Certains chroniqueurs sportifs ont un peu de courage : c’est le cas de Pierre Ménès, qui a osé, sur un plateau de télévision, briser le tabou du racisme anti blanc dans le football en France, notamment chez les jeunes.

« Le problème en France, du moins dans le foot, c’est la racisme anti-blanc. J’invite les gens à prendre leur voiture et aller faire le tour des matches en région parisienne le week-end. Cela m’arrive car il y a quelques jeunes qui me demandent des conseils et que je vais voir assez souvent. Et bien allez voir ces matchs et comptez les blancs sur le terrain. A la limite, il n’y a que le gardien et l’arrière droit (…) Je vais vous donner un exemple très précis, celui de mon fils que j’ai essayé de mettre au foot, même s’il n’avait aucun talent, mais j’ai essayé évidemment. Il y est allé et au bout de deux fois, il m’a dit : « Papa, je n’y vais plus ». Je lui ai demandé pourquoi, il m’a répondu : « on ne me parle pas, on ne me dit pas bonjour, on ne me passe pas la balle et on ne prend pas la douche avec moi »

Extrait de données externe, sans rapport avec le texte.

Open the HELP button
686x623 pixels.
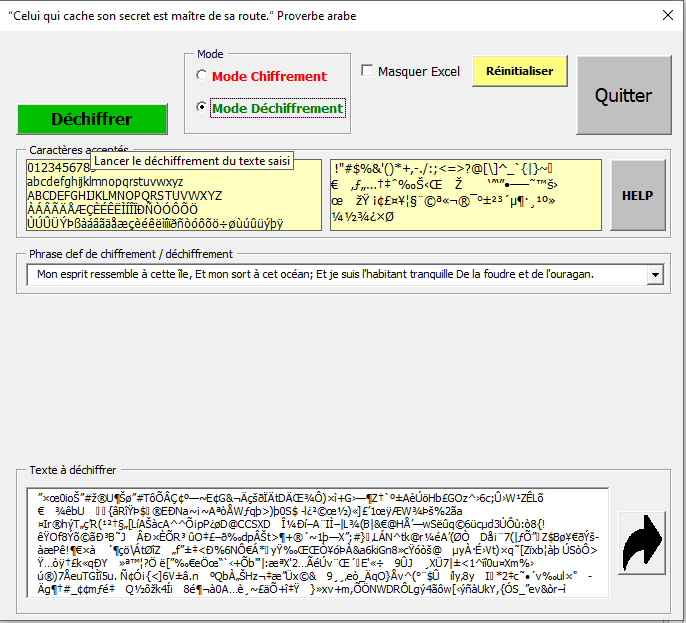637,196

Des déclarations provoquant « l’indignation hystérique » de son interlocutrice du jour, l’inconue Emilie Zapalski, « conseil en communication » qui semble trouver même très bien que les noirs soient plus privilégiés dans le football par rapport aux blancs.

Ces propos faisaient suite à l’affaire Lilian Thuram, ancien joueur de football que l’on invite dans les collèges et les lycées pour apprendre à vos enfants à « essentialiser » sur les races, lui qui déclare qu’il y a « du racisme dans la culture blanche ».